In conclusion, the speaker calls for a broader perspective on concurrency that encompasses a variety of models beyond traditional threads. The session underlines the importance of experimenting with advanced concurrency features to enable cleaner, more maintainable code in Ruby. He invites the audience to actively engage with the growing body of knowledge on concurrency and to explore the collaborative potential within the developer community. Overall, this presentation serves as a valuable resource for software developers aiming to deepen their understanding of concurrency in Ruby and other languages.

00:00:12.719 All right, good morning everyone.

00:00:19.439 So, in the next 30 minutes, we will explore modeling concurrency, which will obviously be the main topic. We've just spent half an hour discussing a specific aspect of concurrency, so there's no way I can cover the entire topic in this session.

00:00:39.440 Instead, I want to share a story of my own exploration of concurrency. This is a field I've been interested in for a long time, tracing back to my university days. Some of the courses I enjoyed the most were focused on concurrency. I learned about various concepts such as horse locks, deadlock detection algorithms, and other related topics. However, when I entered the industry, I quickly realized that the practices were very different from what I had learned. I picked up several books, and a quick search on Amazon reveals that there are likely millions of pages written about concurrency. This indicates it's a topic that many people care about, yet it often presents similar discussions across different sources.

00:01:21.600 When people think of concurrency, the first thing that often comes to mind is threads. However, it's not only about threads; it's also about events. I would argue that while threads are one possibility, we actually need to consider both threads and events. To understand the necessity for both, we need to step back and examine the underlying hardware.

00:01:48.159 Let’s start by looking at a simple architecture of a CPU. Within a core, we have various caches and input/output devices attached. Normally, on most architectures, fetching an instruction from the RAM takes roughly 100 nanoseconds. While it's relatively quick, it still isn't fast enough.

00:02:06.880 As we delve deeper, we find the significance of caches. Accessing data from the Level 2 (L2) cache takes about 7 nanoseconds, which is an order of magnitude better than going to the main RAM. The L1 cache is even faster, around half a nanosecond. If we look at a typical CPU today, a single clock cycle is about half a nanosecond, enabling us to fetch subsequent instructions swiftly from L1 cache. However, when needing to access RAM, we typically waste around 2,000 CPU cycles.

00:02:35.840 To mitigate this access time issue, the hardware industry has developed numerous techniques over the last several decades, including pre-fetching, branch prediction, pipelining, and speculative execution. These innovations are often abstracted away from software developers.

00:03:05.480 An interesting example provided by Joshua Block, a prominent developer, highlights the unpredictability of performance in concurrent programming. For instance, when comparing two different code paths, one might expect to determine which executes faster. However, the actual execution time can vary due to the internal optimizations of the JVM and underlying hardware. In some cases, both paths may even execute simultaneously without significant performance gains.

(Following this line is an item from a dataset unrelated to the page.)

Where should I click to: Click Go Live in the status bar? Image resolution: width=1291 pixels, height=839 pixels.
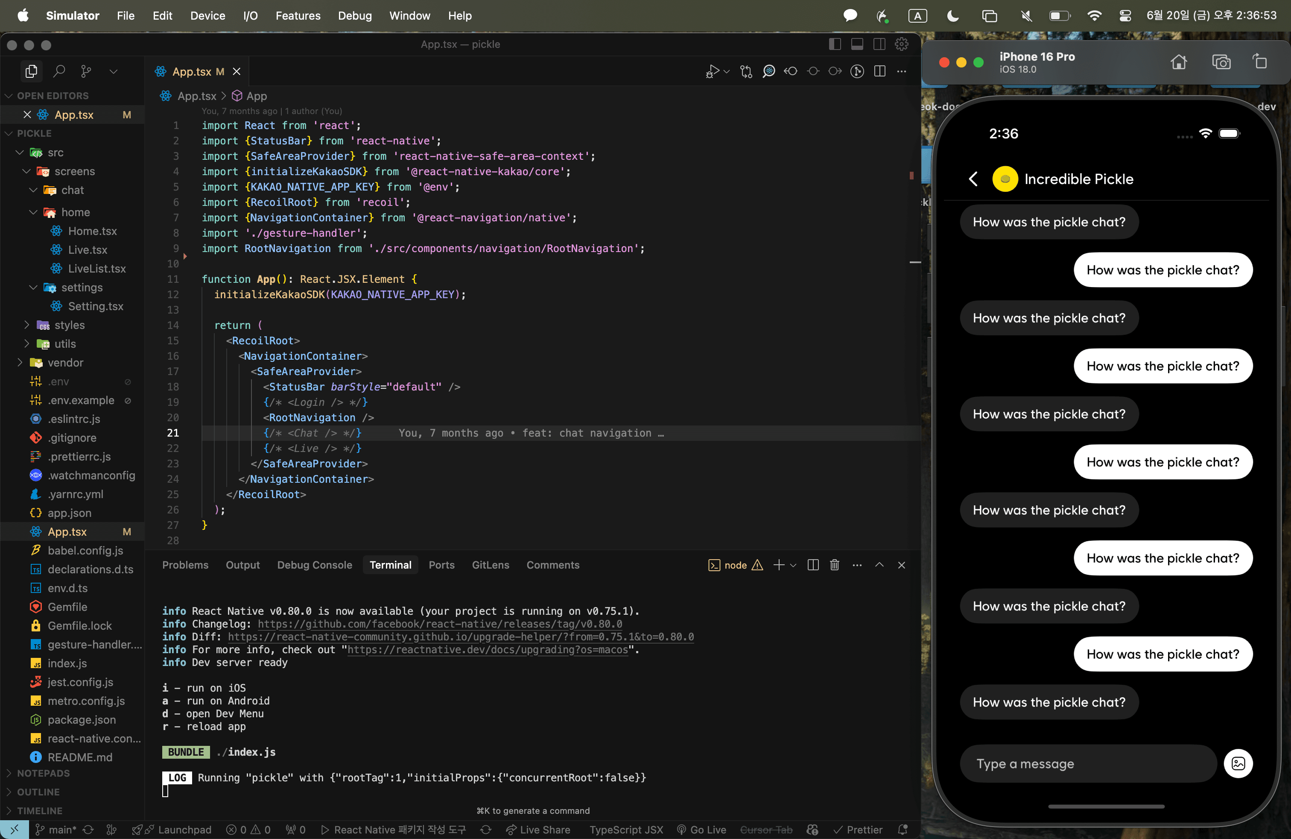tap(701, 829)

00:03:39.600 The take-home message here is the importance of measurement. To get realistic performance metrics today, one must conduct statistical tests, running code multiple times to gather data and analyze it properly. This analysis is essential because performance can depend on various factors, including hardware specifications and JVM versions.

00:04:06.319 Returning to our main topic, we should emphasize that hardware parallelism is inherently tied to our software designs; we rely on various parallel processes, threads, and events. Understanding how these elements interconnect can help optimize our concurrency models. In essence, while processes, threads, and events may seem different, they are actually variations on a theme, and choosing how to utilize them effectively can greatly influence performance.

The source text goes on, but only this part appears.